Source material:
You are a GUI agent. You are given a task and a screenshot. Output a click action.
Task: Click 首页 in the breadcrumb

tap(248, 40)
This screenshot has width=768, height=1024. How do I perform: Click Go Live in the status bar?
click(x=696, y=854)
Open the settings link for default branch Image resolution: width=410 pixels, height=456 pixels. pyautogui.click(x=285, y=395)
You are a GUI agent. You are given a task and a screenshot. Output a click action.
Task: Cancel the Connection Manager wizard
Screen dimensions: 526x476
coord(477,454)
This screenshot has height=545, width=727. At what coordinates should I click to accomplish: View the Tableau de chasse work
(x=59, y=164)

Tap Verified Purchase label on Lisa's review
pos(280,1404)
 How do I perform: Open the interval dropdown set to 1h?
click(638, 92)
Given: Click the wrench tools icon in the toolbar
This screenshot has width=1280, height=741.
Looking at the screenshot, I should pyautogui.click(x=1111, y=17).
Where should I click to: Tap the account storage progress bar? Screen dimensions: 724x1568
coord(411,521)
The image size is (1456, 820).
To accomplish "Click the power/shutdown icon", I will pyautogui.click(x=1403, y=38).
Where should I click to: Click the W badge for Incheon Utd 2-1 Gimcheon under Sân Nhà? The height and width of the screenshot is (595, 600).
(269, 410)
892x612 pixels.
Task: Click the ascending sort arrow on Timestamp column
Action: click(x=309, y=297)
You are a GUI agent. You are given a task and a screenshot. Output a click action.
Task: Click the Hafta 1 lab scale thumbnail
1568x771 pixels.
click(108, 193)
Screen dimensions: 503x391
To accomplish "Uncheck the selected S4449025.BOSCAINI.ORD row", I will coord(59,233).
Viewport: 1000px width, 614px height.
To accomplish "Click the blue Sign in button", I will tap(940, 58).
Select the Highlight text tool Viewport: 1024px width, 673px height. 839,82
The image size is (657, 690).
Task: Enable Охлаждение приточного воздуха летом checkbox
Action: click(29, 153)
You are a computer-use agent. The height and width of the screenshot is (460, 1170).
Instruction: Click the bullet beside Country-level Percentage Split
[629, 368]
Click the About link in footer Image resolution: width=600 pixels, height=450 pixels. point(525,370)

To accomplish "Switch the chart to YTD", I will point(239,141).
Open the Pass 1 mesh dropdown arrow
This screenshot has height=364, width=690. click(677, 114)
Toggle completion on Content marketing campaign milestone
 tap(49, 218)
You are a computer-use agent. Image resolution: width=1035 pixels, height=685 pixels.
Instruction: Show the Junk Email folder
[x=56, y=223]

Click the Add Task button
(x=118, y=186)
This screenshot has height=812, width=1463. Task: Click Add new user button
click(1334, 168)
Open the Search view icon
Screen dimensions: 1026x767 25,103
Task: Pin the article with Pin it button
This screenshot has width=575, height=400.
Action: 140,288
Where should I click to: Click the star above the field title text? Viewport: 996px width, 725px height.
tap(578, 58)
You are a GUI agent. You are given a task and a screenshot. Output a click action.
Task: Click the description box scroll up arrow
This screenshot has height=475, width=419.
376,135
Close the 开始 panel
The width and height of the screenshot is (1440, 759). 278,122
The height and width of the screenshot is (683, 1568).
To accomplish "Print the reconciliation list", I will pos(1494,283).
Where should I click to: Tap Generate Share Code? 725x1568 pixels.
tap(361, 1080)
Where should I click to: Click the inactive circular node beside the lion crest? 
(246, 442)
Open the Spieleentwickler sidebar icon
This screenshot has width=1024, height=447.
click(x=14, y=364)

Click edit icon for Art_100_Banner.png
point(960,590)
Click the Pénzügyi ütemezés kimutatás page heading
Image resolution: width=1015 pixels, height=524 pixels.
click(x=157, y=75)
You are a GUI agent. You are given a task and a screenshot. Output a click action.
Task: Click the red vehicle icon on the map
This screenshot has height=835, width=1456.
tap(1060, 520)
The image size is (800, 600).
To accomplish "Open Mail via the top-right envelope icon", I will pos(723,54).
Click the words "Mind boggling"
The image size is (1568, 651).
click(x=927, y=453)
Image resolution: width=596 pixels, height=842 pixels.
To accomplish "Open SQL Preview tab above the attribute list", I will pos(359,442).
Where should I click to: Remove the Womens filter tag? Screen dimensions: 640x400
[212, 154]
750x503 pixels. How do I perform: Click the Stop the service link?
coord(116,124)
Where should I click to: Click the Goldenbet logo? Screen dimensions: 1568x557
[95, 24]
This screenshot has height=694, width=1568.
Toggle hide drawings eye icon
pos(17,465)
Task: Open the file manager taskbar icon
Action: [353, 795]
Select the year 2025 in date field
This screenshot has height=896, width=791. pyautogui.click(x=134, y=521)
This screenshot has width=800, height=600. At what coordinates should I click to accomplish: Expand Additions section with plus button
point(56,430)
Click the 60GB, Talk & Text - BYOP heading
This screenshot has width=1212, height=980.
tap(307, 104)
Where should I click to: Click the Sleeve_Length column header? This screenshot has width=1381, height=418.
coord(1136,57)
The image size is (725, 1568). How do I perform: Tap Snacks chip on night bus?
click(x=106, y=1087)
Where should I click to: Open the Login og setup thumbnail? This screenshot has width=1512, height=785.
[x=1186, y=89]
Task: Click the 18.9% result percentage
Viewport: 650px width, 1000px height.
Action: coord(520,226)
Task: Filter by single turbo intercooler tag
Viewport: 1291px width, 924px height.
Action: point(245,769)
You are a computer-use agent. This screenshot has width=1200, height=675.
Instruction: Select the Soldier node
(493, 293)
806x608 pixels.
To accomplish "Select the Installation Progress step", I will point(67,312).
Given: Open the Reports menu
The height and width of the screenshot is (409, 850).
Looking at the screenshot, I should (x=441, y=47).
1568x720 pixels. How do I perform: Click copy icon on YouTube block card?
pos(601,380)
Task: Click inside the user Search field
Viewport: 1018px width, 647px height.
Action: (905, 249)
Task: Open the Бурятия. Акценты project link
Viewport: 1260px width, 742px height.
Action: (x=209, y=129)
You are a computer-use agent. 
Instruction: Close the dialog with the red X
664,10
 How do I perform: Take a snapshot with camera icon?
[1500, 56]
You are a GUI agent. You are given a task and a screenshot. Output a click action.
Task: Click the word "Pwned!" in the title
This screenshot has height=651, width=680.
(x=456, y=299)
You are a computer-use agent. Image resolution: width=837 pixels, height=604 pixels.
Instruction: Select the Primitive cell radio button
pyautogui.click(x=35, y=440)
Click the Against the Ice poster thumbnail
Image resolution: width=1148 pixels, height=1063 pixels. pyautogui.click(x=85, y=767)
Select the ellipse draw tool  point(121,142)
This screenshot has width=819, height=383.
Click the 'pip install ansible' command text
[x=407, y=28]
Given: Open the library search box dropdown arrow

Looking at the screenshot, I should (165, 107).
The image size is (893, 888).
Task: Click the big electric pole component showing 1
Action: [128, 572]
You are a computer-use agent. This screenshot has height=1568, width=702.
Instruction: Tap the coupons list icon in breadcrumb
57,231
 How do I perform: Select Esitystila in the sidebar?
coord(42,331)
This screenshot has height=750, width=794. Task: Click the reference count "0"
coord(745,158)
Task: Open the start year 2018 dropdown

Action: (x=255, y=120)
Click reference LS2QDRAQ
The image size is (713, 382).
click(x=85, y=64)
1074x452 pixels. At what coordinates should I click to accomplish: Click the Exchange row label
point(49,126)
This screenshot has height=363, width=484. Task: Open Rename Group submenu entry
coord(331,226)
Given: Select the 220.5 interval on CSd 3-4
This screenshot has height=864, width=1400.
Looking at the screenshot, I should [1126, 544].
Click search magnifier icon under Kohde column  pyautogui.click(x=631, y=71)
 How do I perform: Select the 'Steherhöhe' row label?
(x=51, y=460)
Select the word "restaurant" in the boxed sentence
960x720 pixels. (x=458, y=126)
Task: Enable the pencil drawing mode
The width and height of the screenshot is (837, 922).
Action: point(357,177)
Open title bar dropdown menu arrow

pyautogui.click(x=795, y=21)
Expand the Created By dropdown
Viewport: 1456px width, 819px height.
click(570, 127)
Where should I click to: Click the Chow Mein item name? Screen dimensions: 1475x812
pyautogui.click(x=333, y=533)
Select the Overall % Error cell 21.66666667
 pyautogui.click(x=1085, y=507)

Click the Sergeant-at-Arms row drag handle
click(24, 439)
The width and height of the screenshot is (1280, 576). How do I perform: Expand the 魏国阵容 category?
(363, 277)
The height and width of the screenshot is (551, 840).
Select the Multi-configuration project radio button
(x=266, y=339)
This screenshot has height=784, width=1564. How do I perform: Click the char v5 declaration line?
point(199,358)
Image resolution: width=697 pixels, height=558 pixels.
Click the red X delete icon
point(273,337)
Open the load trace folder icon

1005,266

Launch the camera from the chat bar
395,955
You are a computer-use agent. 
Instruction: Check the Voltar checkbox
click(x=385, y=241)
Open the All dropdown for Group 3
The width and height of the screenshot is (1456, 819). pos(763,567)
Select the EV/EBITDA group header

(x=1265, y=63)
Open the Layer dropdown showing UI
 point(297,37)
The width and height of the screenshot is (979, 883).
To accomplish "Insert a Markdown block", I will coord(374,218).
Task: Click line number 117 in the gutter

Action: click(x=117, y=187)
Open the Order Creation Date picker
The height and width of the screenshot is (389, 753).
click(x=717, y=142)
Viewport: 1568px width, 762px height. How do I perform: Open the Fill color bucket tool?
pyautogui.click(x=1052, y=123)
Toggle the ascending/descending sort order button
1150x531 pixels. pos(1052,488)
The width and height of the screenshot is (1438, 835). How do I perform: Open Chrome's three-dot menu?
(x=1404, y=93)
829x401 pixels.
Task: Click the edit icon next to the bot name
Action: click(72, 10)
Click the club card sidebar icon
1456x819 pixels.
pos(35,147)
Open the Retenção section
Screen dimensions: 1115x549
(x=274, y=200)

What to produce: Scan the preceding listing for lines that contain the word "computer". Give only how many there are.

Your response: 7